LEADERS

ONLINE

HSS

Leonard Achan, Hospital for Special Surgery

Leonard Achan

Creating a Knowledge Factory

Editors’ Note

Leonard Achan has held his current post since 2016. He is also Co-Founder and Chairman of Quality Reviews, Inc. In addition, he has held roles as Chief Communications Officer and Senior Associate Dean, Global Communications, Branding & Reputation; Chief of Access Services; Senior Vice President Digital and Social Media; Vice President and Assistant Dean of Executive Services & International Business Development; and Director of Hospital Operations, Capacity Management and Physicians Relations with Mount Sinai. He received his B.S.N. from Adelphi University and his Master’s in Advanced Practice Nursing from NYU. He is also a fellow of the Wharton School of Business at the University of Pennsylvania.

How do you define your role and your areas of focus?

Our vision within the musculoskeletal health realm is to create a knowledge factory. It’s not moving from, but complementing our focus factory.

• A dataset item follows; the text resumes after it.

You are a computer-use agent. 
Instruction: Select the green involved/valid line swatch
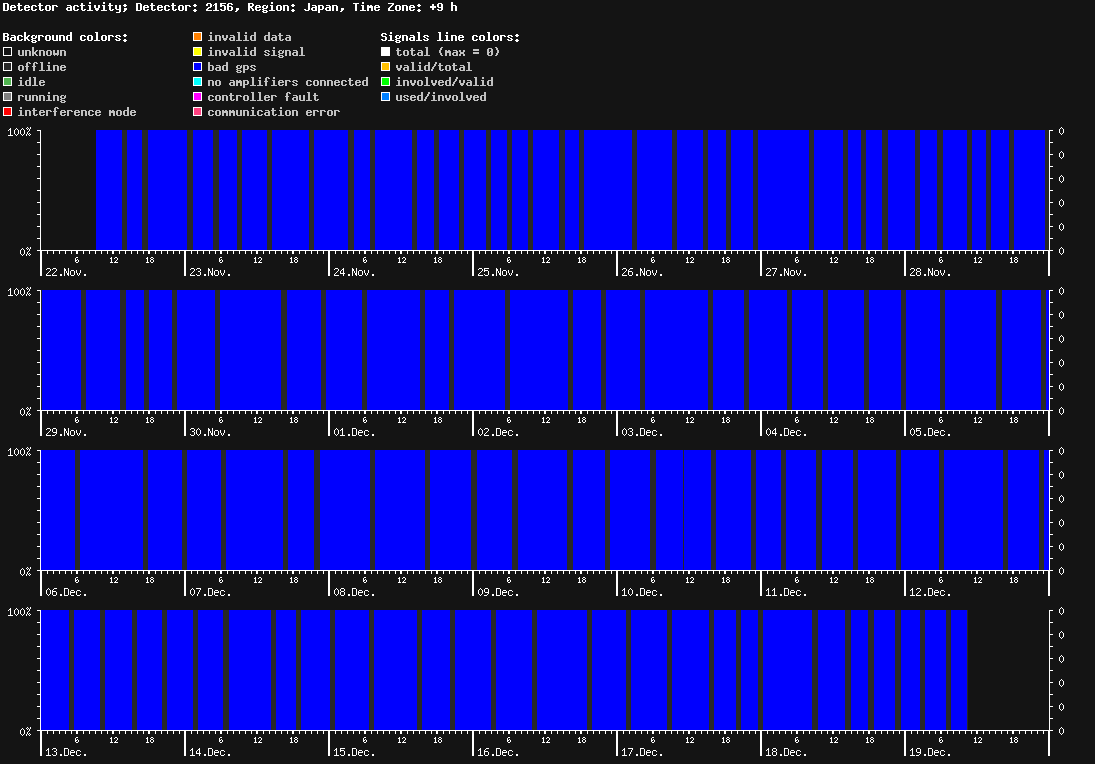click(386, 82)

In a world of mergers and acquisitions, with full-service institutions losing focus or being forced to change, combine, or close, HSS has been able to maintain its focus on musculoskeletal health since its inception.

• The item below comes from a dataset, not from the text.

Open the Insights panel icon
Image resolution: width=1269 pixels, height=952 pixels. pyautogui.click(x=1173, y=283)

When it comes to innovation coming out of an organization that has been able to remain focused and build knowledge and intellectual property know-how, that ultimately is what we do. This is not because of some marketing position, but it’s evidence-based on our ability to drive the outcomes we have and do no harm. This allows us to improve lives and have the safety, patient satisfaction, and clinical scores that we do.

It’s an amazing foundation upon which to build ideas and innovate, whether in life science, care delivery, drugs, therapeutics, devices, or leveraging digital technologies like mobile, artificial intelligence, and machine learning data to build digital platforms to improve healthcare.

At a very high level, my role is to put the infrastructure, people, and processes in place to get information and knowledge out into commercialized products that impact patients all over the world.

We’re number one at what we do, but there’s also only so much we can do. It’s about our real mission-driven purpose beyond our brick-and-mortar facility, which is to take what we’ve done for our patients and get the treatments to people that might not be able to come to see us. We can only do that through innovation.

How important is it to engage the physicians in these efforts?

What differentiates us is how the organization and its history have been built upon the surgeon, physician, and research verticals. The reason that we have the number one position we do and the clinical outcomes that we do is because we have been able to recruit, train, and retain the talent here.

We have taken a long approach in establishing a culture. Our makeup is really different. Many of our physicians are entrepreneurial in nature, because they’re running private practices. It is the number one priority to get them excited about taking our knowledge and scaling it to help more people.